* **Task description**: Beginning with the line that has "Mute audio via the speaker icon", please write out the remaining lines of the material exactly, the last one included.

* **Records provided**:
——

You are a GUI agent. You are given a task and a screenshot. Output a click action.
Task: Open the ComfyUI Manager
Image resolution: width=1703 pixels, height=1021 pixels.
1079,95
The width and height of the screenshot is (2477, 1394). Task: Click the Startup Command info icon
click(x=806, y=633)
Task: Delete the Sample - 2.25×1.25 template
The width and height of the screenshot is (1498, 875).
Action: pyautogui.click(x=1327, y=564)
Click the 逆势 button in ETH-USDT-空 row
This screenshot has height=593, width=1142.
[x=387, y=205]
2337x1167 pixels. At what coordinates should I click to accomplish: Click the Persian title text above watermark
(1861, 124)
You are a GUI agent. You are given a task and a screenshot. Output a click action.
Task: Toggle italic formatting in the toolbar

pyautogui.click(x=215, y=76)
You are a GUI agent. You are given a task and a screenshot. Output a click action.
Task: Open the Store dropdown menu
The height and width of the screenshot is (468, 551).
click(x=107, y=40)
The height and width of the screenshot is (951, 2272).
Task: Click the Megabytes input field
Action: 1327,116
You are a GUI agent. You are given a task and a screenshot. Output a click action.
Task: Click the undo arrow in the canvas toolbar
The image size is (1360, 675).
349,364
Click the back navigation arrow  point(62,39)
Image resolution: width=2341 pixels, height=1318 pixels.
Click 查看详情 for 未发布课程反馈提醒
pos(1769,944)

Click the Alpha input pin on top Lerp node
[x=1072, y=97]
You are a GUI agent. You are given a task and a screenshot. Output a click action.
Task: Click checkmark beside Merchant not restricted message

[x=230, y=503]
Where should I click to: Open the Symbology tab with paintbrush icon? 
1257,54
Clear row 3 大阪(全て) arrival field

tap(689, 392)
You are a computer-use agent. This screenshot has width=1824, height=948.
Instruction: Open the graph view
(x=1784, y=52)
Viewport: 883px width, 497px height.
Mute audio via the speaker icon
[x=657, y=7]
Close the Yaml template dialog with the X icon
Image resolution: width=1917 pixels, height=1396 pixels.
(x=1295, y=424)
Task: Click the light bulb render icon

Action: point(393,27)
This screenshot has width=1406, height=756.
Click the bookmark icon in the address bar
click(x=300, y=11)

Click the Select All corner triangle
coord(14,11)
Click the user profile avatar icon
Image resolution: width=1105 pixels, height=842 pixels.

——

* **Written response**:
Mute audio via the speaker icon
[x=657, y=7]
Close the Yaml template dialog with the X icon
Image resolution: width=1917 pixels, height=1396 pixels.
(x=1295, y=424)
Task: Click the light bulb render icon

Action: point(393,27)
This screenshot has width=1406, height=756.
Click the bookmark icon in the address bar
click(x=300, y=11)

Click the Select All corner triangle
coord(14,11)
Click the user profile avatar icon
Image resolution: width=1105 pixels, height=842 pixels.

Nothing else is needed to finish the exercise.